----- Recorded data -----

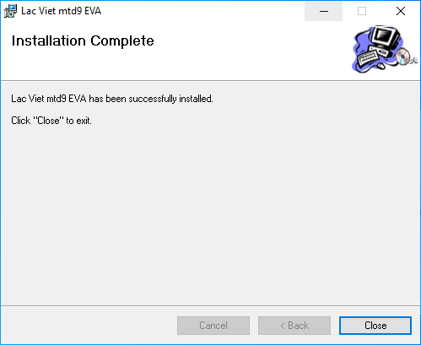Screen dimensions: 421x345
Task: Click the computer setup banner graphic
Action: pyautogui.click(x=385, y=49)
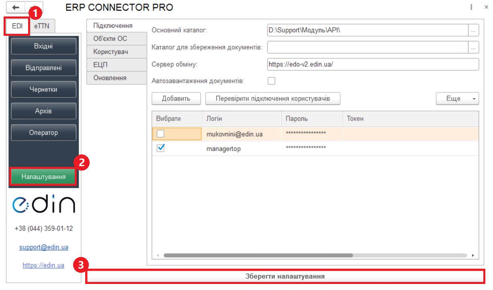The height and width of the screenshot is (290, 493).
Task: Uncheck the managertop user checkbox
Action: [161, 148]
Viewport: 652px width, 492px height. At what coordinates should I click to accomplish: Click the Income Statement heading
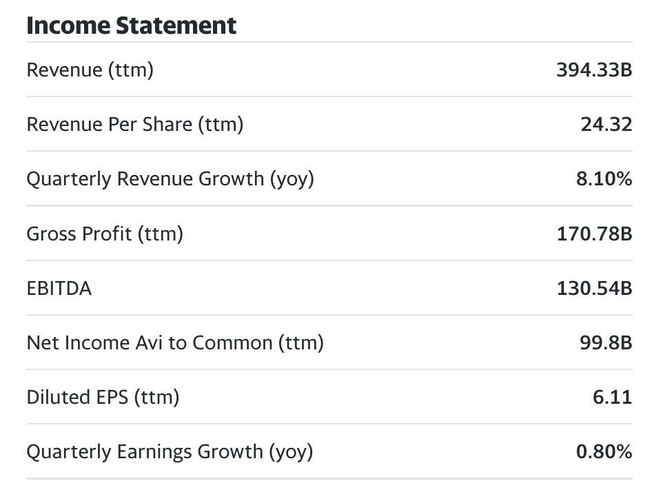click(131, 25)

-----

● **What you will do**
Emit the lines of the data above from the one containing "Viewport: 652px width, 492px" through its final line, both endpoints included. Pictures do not belong in the output.

● **Your response**
Viewport: 652px width, 492px height. At what coordinates should I click to accomplish: Click the Income Statement heading
click(131, 25)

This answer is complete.